Taïun senseï sur la dynamique du temps.
Chaque instant se déploie au cœur de l’instant.
L’instant n’entrave pas l’instant.
Il laisse la place qu’à lui-même.
La linéarité est l’expression de l’imaginaire.
Le temps perçu comme un cycle nous semble évident, car on passe bien souvent par sa propre conceptualisation. C’est d’ailleurs une croyance très séduisante. Cette notion de cycle comporte néanmoins un piège, comme toute illusion. Cela passe par le fait de croire qu’implicitement la notion même de prédestination existe aussi. Nous avons tendance à omettre que la notion de déterminisme se loge, y compris dans les notions de cycle. Il y a des cycles, car il y a des conditions propices à ce que cela se reproduise. À cause de notre conditionnement à la pensée linéaire, nous voyons les choses comme un cycle, car nous pensons avec un point fixe. En vérité, le temps n’est ni linéaire ni cyclique, sa propriété dynamique fait qu’elle ne va ni dans un sens ni dans un autre.
Rappelez-vous les paroles de maitre Dogen dans le Shobogenzo Uji :
" N'en faites pas du temps une chose de toute force, vous vous mettez dans la tête que le temps se déroule dans une seule direction ; vous ne savez pas que le temps est insondable. Cette vue étroite qui est la vôtre est certes un moment du temps, mais elle ne laisse aucune trace dans le temps. Convaincus que le temps ne fait qu'aller et venir, les sacs de peau que vous êtes sont bien incapables de dire où est, où va et d'où vient ."
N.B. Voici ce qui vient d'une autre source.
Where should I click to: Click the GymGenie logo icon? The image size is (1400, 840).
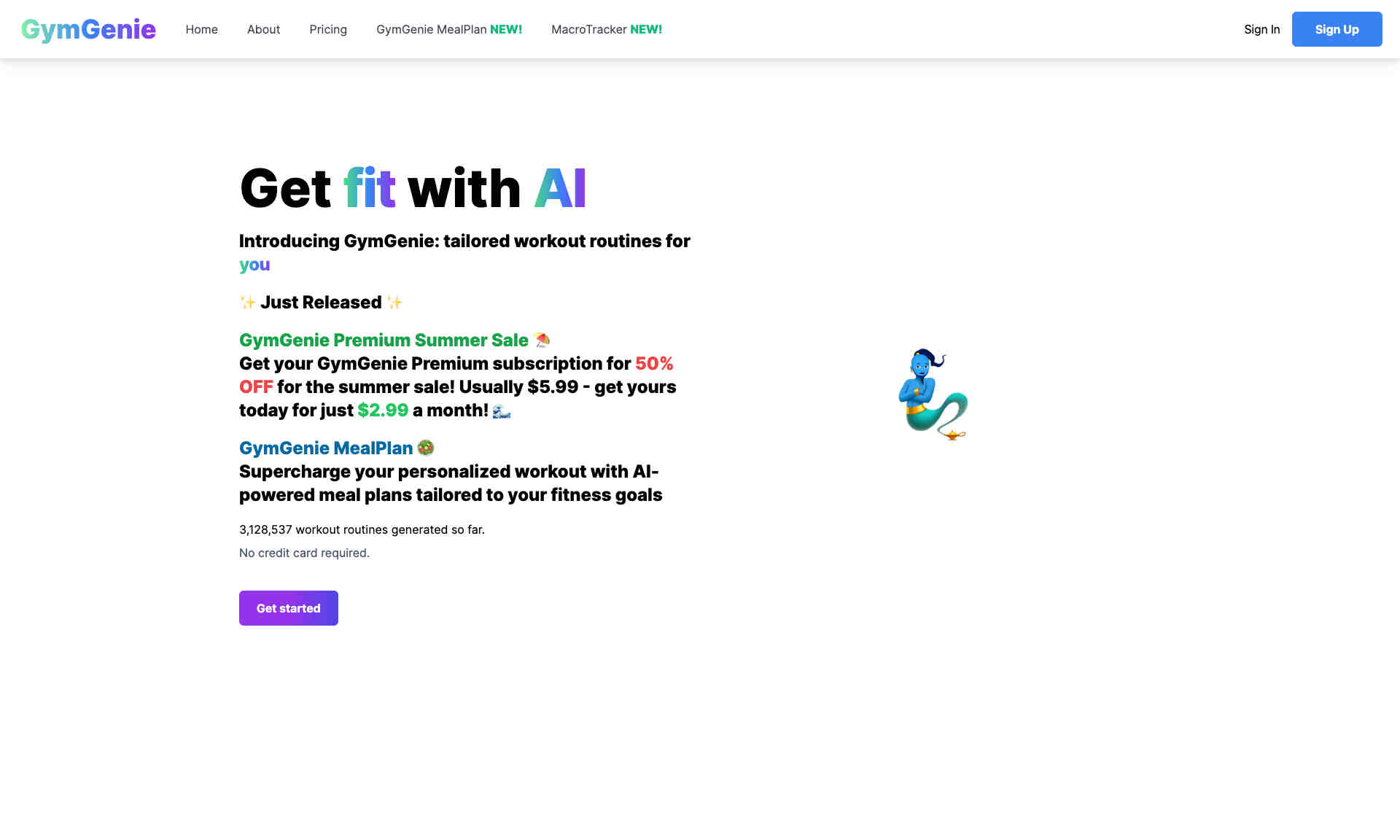(88, 28)
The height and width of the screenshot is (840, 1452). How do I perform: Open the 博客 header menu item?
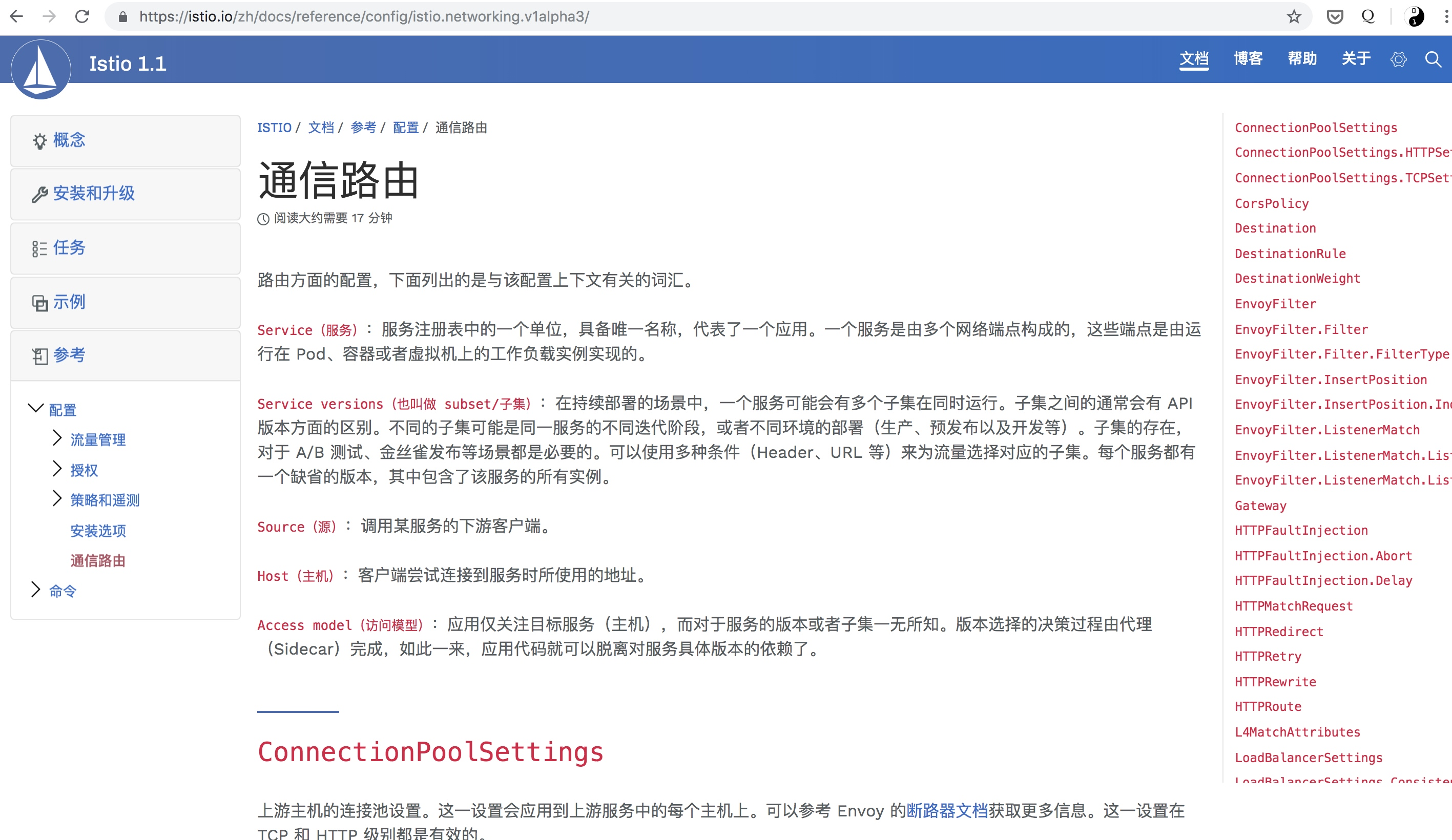point(1248,59)
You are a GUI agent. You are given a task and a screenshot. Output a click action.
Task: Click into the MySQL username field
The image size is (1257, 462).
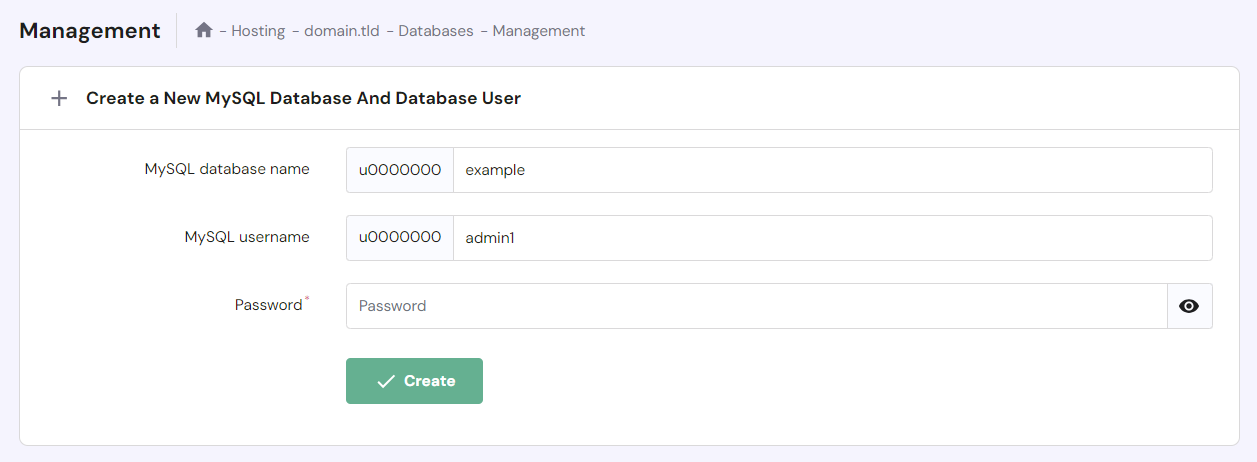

Le temps est insondable. De même, il est totalement absurde et dangereux de parler de cycle karmique.
À l’échelle atomique, nous pouvons parler du chaos temporel. Cette forme de chaos à sa propre logique. Car la forme espace-temps s’organise en fonction de l’espace et du temps qui lui est propre.
Pratiquer en comprenant l’intemporalité du temps, c’est pratiquer selon le réel…. Nous sous-estimons grandement l’emprise de nos croyances et déconditionnements du temps dans sa forme linéaire.
À propos de la porte de la simultanéité, de la complétude, de la concordance.
Traité de Li Tongxuan. Sutra de l’entrée de la dimension absolue.
Les phénomènes s'accordent tous simultanément pour accomplir l'unique production interdépendante possible, libre de commencement et de fin (ou d'entrée dans le temps) comme d'avant et d'après (ou de succession temporelle). Leur parfaite complétude les pose tous ensemble, libres, dans le bon sens comme à contre-sens, sans confusion aucune, dans l'indéniable perfection du mystère de l'interdépendance universelle.